May 19, 2022


Anything but ordinary

Miami developer sues Moriarty for $3M on delayed Boston high-rise

Table of Contents

Dive Quick:

  • A Miami developer is suing John Moriarty & Associates, a Winchester, Massachusetts-based mostly typical contractor, for failure to finish design of an apartment and retail constructing in Boston’s Seaport District on time. The developer, 399 Congress, has given that marketed the setting up.
  • The hold off resulted in around $4.9 million in dropped profits, according to the lawsuit submitted in Suffolk County, Massachusetts, Superior Court docket on Oct. 7.
  • The developer is searching for recovery of $3 million in contractually specified liquidated damages, as properly as prices resulting from the contractor’s failure to timely complete the undertaking, according to the complaint.

Dive Insight:

Moriarty entered into a published agreement with 399 Congress, a restricted liability firm tied to Miami-centered developer Crescent Heights, in June 2017, to accomplish sure pre-development, design management and basic contracting services for the job at 399 Congress Avenue. The undertaking consisted of a 22-tale tower with 414 luxury rental units, retail and amenity space and 3 concentrations of parking.

The venture was at first scheduled to be done by November 2019, but all over August 2019, it became obvious that because of to delays, Moriarty would be not able to complete the task development on timetable, according to the grievance. The court docket document does not consist of aspects about what caused the delays and Moriarty declined to comment on the case.

As a final result, 399 Congress and Moriarty agreed on a new agenda that demanded the task to be comprehensive no later than January 2020 in advance of the prime leasing months for the summertime of 2020.

Nevertheless, Moriarty unsuccessful to finish the undertaking on time thanks to “incapacity to appropriately and timely complete its function,” alleges the grievance.
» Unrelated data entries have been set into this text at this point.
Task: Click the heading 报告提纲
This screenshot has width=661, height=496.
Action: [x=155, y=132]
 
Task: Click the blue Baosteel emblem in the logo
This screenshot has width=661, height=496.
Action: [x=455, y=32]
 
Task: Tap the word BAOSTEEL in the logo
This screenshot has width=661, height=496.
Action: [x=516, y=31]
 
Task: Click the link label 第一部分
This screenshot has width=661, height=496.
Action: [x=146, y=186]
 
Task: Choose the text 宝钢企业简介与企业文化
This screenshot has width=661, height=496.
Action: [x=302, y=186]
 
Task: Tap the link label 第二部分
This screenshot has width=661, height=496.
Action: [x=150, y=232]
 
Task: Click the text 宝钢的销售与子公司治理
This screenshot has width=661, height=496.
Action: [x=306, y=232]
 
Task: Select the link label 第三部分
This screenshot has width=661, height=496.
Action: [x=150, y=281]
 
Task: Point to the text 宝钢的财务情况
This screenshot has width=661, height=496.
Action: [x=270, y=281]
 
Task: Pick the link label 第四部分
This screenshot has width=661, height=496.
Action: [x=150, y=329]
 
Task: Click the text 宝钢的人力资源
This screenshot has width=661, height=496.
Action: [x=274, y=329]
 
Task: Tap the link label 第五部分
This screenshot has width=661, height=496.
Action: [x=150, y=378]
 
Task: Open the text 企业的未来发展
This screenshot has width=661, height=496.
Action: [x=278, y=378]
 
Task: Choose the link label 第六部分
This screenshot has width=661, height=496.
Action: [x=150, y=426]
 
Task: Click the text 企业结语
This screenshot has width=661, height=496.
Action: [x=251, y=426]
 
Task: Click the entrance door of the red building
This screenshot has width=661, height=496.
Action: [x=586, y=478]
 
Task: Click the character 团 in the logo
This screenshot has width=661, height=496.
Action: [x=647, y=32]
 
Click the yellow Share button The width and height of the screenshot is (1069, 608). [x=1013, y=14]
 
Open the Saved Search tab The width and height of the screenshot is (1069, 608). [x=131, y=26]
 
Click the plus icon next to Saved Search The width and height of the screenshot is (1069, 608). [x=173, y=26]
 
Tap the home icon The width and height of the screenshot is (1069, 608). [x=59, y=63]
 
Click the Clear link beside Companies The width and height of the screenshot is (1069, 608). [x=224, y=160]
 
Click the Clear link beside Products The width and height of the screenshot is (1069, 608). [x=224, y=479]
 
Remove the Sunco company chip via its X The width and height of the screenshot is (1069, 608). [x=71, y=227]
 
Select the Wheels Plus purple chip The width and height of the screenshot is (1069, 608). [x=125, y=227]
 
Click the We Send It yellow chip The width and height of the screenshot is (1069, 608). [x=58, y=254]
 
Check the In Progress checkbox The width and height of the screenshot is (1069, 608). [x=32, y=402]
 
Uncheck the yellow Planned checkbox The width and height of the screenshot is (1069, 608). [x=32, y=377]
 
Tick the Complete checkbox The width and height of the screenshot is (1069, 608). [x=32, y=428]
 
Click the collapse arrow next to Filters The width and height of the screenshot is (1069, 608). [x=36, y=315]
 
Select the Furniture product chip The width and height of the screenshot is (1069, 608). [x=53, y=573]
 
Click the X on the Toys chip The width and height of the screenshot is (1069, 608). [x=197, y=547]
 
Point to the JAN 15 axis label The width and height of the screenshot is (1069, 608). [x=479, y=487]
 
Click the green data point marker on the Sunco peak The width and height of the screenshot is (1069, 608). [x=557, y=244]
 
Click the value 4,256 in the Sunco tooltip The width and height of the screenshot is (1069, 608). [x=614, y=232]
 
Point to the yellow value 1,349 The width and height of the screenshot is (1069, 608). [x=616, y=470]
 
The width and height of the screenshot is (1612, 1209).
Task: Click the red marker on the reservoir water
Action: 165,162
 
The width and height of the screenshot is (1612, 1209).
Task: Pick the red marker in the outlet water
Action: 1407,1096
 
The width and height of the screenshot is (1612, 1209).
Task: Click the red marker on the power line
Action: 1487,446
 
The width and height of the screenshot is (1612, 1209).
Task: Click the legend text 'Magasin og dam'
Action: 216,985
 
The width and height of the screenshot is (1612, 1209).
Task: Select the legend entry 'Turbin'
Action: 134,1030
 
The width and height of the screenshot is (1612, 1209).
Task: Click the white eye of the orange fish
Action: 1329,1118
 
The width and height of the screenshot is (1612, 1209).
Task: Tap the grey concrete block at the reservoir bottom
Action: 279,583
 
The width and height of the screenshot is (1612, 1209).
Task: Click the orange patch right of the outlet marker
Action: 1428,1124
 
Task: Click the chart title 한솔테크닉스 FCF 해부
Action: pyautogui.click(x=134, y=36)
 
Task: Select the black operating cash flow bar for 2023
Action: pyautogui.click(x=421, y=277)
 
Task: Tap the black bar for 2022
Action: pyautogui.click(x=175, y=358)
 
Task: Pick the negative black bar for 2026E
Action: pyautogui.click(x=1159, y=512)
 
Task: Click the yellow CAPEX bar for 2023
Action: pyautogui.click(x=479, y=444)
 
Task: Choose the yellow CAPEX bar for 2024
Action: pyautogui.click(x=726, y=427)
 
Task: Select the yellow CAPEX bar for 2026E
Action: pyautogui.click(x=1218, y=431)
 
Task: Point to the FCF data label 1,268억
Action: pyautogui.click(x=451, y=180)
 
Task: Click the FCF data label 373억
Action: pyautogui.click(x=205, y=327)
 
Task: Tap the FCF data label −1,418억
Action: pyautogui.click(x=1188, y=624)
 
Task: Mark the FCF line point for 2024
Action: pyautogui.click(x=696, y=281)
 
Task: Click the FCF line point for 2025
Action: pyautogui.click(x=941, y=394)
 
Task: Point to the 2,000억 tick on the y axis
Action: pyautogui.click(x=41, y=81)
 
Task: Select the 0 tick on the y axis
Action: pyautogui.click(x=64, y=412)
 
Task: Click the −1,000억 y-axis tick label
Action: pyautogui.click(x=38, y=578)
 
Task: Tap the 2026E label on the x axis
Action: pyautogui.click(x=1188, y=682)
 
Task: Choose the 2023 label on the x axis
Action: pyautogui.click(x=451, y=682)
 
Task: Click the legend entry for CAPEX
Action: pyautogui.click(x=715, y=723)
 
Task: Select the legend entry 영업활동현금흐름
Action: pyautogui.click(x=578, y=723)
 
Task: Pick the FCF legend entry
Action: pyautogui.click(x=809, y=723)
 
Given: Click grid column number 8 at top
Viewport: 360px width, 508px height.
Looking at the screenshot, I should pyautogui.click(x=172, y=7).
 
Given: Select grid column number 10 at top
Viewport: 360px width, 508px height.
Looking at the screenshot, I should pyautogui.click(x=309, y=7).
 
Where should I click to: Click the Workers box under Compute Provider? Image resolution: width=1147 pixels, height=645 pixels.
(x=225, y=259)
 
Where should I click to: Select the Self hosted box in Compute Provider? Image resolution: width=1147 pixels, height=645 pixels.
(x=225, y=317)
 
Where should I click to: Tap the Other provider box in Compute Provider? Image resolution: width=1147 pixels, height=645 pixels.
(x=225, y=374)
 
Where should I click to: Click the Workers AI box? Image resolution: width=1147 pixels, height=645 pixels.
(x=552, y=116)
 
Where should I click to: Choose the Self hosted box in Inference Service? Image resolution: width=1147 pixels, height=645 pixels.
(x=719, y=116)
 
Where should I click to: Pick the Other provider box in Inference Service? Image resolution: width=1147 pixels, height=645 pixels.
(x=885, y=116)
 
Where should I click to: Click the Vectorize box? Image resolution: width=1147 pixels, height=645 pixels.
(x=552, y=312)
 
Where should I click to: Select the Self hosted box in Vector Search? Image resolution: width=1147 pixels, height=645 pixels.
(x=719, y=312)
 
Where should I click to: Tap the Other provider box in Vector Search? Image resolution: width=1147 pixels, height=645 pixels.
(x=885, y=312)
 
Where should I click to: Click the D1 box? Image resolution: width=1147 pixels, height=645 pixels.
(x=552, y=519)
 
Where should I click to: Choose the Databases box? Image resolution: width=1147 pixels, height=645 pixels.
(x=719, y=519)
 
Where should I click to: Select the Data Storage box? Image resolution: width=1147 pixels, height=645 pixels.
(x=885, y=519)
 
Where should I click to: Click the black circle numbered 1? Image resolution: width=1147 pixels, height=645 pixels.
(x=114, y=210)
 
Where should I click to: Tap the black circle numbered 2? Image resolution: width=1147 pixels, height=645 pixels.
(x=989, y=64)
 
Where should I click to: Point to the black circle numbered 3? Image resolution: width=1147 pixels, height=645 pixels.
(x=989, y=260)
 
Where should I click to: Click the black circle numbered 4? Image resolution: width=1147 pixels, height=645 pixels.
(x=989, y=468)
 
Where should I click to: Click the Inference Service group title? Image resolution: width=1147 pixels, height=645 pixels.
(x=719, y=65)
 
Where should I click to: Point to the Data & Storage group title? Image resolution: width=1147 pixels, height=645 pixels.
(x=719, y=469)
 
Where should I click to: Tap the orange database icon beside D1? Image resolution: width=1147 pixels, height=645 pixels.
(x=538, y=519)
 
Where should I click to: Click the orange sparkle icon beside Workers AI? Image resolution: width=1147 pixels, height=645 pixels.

As a final result, 399 Congress recommended possible tenants that the setting up and some amenities would not be total on go-in, which brought on various tenants to terminate their leases, according to the complaint.

The COVID-19 pandemic would then add improved funding prices, amplified personnel compensation, decline of major rental revenues, reduction of interest amount cost savings provisions in loan files and reputational damage, the grievance alleges. 

399 Congress no lengthier owns the undertaking. The developer sold the constructing to a corporation affiliated with New York financial investment organization KKR for $322 million in July, according to Suffolk County land documents.